However, this is only a piece of the taxes pie.

Two weeks ago the House approved a $550 billion tax cut bill, while the White House’s total proposed cut is $726 billion. But exactly who will benefit from this cut?

John Snow will. He’s the US Treasury Secretary, who could gain up to $275,000 through this cut. Defense Secretary Rumsfeld is looking at $184,000, and even the Secretary of Commerce Don Evans could go home with $181,000 extra in his pocket.

Why will these powerful and influential people be receiving so much money from this tax cut? Because Bush’s plan centers around eliminating taxes on stock dividends. This would mostly benefit the top five percent of wealthy Americans. But while its supposed to be particularly beneficial for older taxpayers, in reality less than one-fourth of Americans 65 and older live in a family that receives any dividend income at all. The Fair Taxes for All coalition claims the tax cuts are “far too large, poorly designed, and highly inequitable.”

The FTFA is a broad network of organizations including labor, civil rights, affordable housing, women’s rights, health, hunger, children’s and other groups that collectively oppose the Bush tax cut plan and collectively represent over five million taxpaying Americans. Can five million people be wrong?

The Bush plan would leave 31 percent of Americans without any aid at all while slashing the tax burden of the top percentage of Americans who earn more than $1 million annually. As one supporter of the Fair Taxes For All coalition puts it, “The Bush Recession is already crushing America’s working families, and now the president wants to bury them. We need an economic recovery program designed to help those hardest hit by the downturn, not one that aids the wealthiest among us or includes tax breaks to corporations that will not create jobs or help working Americans.”

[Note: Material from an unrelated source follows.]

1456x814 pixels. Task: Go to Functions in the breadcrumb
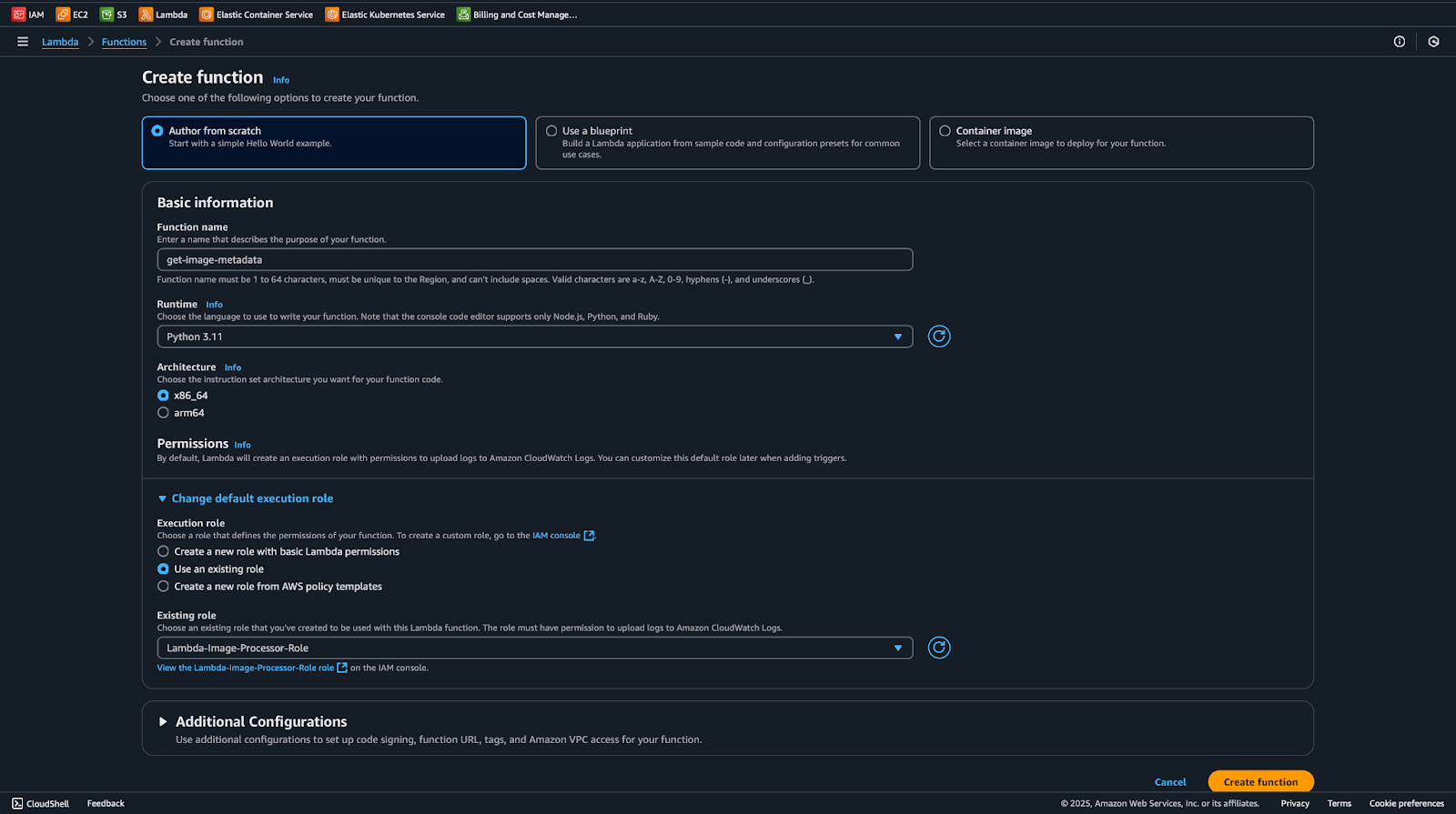(x=124, y=42)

From my understanding of the tax cut plan’s logic, by cutting wealthy American’s and corporation’s taxes, that will give them more money to reinvest in the economy, hire more people and therefore give working American’s more money to spend. But I remember Bush’s first tax cut plan. Every American with a job was supposed to receive a refund check from our national surplus that has mysteriously disappeared with hardly a peep. But it didn’t disappear because Bush gave all that money back to taxpaying Americans. On the contrary, I didn’t even receive a check because my parents claimed me as a dependent on their tax return. Yet I was holding down three jobs at the time and was having taxes taken out of every one of my paychecks, just like any other taxpaying American citizen.